The following year, Erskine Beveridge died at the age of 69. The story thereafter was, for the next 25 years, one of decline. The business which provided the riches went steadily downhill. The stewardship of Vallay House and the North Uist estate passed to George, one of two surviving sons, who found himself under continuing threat from land raiders, while being well-liked personally. Only Vallay was not turned into crofts. George was for a time engaged to be married but this was broken off and he slipped further into a fondness for drink. Or so it is written and re-told. For who now knows the full story? As Arun Sood says: “It all had slightly dark undertones” – which helps explain the fascination.

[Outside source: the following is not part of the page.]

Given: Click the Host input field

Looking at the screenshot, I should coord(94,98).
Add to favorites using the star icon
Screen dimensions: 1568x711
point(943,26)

The end came when George crossed to the mainland in November 1944 and failed to return. His body was found the next morning and the cause of death put down to “accidental drowning”. The contents of the Taigh Mòr were sold off and no subsequent owner took much interest in its fate. Today, Vallay is in productive use, owned and worked by Angus MacDonald with his herd of Highland cattle.

“Searching Erskine”, the exhibition at Taigh Chearsabhagh, will run until 5th May. The words and music are accompanied by art work inspired by Vallay from Rosalind Blake, Meg Rodger and Emile Kees. It will all help ensure that this is one haunting story behind a ruined house that is not forgotten any time soon.